* _What is needed_
Put each line of the items, from the line containing "Where should I" through the end of the items inclusive, into a JSON list of strings, one string per line, leaving out blank lines.

══════════

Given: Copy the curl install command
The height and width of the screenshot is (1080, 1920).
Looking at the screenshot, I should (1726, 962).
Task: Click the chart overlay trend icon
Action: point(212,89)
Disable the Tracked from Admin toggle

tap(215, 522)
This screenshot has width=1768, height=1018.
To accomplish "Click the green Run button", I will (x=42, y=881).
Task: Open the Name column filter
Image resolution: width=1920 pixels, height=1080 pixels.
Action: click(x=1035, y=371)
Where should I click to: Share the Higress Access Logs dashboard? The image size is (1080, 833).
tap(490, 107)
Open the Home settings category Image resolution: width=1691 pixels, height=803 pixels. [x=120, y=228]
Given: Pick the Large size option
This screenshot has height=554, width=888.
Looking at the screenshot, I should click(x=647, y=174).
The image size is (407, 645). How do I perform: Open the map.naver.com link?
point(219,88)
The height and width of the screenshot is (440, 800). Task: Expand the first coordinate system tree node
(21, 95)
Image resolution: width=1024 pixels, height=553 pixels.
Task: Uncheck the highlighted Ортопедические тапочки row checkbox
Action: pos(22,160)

══════════

* _Full solution_
[
  "Where should I click to: Share the Higress Access Logs dashboard? The image size is (1080, 833).",
  "tap(490, 107)",
  "Open the Home settings category Image resolution: width=1691 pixels, height=803 pixels. [x=120, y=228]",
  "Given: Pick the Large size option",
  "This screenshot has height=554, width=888.",
  "Looking at the screenshot, I should click(x=647, y=174).",
  "The image size is (407, 645). How do I perform: Open the map.naver.com link?",
  "point(219,88)",
  "The height and width of the screenshot is (440, 800). Task: Expand the first coordinate system tree node",
  "(21, 95)",
  "Image resolution: width=1024 pixels, height=553 pixels.",
  "Task: Uncheck the highlighted Ортопедические тапочки row checkbox",
  "Action: pos(22,160)"
]